The middle schooler’s parents filed a lawsuit against the school district, alleging that it violated Liam’s Constitutional right to free speech. U.S. District Judge Indira Talwani in June refused to grant a temporary injunction to allow Morrison to wear his shirt, alleging that it harmed transgender students “because it would prevent them from attending school without harassment.” The federal appeals court is now considering the case.
David Cortman of Alliance Defending Freedom is representing Morrison and insists that students do not lose their right to free speech at school. “This case isn’t about T-shirts,” Cortman asserts, “It’s about a public school telling a middle-schooler that he isn’t allowed to express a view that differs from their own.”
How did the appeals court respond? The three-judge panel consisted of Chief Appellate Judge David J. Barron, and appellate judges Ojetta Rogeriee Thompson and Lara E. Montecalvo. Each was nominated to the court by the Biden or Obama administrations. The panel made statements indicating that appeared skeptical of the middle schooler’s case.

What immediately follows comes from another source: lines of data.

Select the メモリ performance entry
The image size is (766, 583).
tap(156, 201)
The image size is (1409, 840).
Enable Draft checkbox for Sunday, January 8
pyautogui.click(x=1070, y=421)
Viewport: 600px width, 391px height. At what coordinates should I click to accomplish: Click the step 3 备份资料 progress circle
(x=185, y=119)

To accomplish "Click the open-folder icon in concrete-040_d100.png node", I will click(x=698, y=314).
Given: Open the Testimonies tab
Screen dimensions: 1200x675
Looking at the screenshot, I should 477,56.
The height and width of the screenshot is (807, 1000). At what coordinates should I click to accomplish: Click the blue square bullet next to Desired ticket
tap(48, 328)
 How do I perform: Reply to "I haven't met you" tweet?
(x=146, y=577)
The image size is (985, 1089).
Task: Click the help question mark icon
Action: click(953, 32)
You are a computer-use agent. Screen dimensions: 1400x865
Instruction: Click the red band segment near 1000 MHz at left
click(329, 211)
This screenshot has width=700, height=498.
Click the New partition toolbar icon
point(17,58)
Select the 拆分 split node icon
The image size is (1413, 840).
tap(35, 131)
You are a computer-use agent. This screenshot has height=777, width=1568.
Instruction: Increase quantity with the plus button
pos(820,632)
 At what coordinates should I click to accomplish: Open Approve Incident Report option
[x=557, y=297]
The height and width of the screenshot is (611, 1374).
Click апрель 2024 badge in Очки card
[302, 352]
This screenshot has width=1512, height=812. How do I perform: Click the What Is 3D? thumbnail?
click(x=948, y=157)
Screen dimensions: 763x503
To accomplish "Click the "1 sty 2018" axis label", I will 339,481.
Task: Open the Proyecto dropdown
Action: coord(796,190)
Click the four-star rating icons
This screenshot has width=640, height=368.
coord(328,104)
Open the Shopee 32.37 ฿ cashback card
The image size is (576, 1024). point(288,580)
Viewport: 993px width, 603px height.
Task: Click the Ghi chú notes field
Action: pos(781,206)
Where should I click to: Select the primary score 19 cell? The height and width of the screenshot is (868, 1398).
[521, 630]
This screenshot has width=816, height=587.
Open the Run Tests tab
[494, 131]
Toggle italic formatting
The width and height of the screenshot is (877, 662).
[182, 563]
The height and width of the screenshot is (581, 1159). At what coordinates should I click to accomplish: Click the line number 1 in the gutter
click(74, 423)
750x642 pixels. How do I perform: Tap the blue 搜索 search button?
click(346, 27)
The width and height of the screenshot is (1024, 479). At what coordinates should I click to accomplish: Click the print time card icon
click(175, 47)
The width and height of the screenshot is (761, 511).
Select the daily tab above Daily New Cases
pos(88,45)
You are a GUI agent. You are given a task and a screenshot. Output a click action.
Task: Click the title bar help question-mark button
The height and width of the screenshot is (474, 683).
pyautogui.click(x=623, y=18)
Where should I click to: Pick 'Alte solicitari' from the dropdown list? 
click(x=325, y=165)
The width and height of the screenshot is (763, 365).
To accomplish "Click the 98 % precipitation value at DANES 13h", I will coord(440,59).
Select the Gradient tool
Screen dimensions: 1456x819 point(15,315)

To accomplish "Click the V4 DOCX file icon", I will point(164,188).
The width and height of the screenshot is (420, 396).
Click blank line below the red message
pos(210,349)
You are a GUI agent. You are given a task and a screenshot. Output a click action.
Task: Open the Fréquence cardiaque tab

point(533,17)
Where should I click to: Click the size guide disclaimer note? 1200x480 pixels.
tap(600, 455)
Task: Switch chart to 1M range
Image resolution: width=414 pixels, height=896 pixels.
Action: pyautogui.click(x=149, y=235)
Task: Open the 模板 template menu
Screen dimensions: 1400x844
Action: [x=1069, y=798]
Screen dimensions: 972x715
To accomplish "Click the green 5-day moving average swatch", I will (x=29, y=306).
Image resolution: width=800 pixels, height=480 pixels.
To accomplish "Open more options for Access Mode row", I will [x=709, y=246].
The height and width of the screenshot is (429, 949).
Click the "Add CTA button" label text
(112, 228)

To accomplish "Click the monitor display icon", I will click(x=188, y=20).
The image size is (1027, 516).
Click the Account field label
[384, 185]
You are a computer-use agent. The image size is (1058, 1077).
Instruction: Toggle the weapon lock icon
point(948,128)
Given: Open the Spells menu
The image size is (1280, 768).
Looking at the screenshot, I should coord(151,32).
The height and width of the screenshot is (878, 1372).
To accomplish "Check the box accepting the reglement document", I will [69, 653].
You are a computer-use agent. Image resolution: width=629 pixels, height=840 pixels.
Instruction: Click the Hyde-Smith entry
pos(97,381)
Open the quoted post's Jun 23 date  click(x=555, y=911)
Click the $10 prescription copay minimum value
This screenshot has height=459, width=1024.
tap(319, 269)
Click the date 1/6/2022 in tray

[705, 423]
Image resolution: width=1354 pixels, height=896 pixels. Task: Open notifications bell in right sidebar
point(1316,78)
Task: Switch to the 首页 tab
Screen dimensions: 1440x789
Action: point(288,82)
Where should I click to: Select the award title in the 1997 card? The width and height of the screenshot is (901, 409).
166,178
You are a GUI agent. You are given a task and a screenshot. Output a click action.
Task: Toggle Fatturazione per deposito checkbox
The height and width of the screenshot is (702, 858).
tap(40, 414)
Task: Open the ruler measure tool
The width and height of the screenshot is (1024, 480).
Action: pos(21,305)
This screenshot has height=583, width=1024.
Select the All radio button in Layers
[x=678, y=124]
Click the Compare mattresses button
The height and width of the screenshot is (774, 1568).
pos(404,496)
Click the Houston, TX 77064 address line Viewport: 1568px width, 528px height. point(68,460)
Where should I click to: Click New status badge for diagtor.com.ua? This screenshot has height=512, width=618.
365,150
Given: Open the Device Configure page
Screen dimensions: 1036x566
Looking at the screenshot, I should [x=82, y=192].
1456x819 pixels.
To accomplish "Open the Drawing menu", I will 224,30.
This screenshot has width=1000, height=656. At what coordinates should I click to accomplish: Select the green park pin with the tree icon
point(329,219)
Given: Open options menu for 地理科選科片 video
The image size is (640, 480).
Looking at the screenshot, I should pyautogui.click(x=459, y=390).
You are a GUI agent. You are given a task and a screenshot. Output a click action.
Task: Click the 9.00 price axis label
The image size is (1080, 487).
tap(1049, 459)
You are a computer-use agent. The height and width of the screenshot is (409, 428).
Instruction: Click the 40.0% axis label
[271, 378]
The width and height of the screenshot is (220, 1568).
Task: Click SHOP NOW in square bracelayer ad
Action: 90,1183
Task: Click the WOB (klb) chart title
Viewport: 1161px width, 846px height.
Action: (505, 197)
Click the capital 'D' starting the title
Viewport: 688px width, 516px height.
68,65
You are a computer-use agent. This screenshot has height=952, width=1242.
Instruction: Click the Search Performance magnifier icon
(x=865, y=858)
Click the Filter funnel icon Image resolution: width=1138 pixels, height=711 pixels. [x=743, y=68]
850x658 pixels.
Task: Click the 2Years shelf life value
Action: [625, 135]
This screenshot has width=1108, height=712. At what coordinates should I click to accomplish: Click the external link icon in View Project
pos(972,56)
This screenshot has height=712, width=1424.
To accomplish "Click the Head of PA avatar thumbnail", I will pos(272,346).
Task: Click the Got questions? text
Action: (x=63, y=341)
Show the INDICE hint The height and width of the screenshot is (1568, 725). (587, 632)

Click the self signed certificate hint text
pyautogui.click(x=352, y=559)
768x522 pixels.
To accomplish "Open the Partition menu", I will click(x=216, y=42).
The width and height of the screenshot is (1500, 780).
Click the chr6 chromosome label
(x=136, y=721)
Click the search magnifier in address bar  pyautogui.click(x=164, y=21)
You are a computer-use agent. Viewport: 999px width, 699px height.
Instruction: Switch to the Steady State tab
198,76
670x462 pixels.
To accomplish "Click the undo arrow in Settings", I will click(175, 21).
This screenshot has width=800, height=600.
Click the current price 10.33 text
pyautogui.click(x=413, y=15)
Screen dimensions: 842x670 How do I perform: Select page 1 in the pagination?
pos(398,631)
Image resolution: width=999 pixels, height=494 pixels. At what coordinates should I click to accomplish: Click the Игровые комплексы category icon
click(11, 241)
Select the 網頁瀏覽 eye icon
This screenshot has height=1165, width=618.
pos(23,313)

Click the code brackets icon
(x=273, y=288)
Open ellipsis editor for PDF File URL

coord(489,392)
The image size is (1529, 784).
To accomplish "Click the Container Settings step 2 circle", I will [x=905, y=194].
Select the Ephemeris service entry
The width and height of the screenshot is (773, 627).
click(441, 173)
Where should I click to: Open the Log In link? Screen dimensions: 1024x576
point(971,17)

Judge Montecalvo compared a T-shirt to a political pamphlet, pointing out that an offended student can easily discard a pamphlet, but that, “a T-shirt…is worn all day. You have to look at it, you have to read it.” Chief Judge Barron also noted that once the story hit the news, the school received threats and protests erupted. “That's all traced back to the shirt,” he alleged. “Had that not happened, none of it would have happened.”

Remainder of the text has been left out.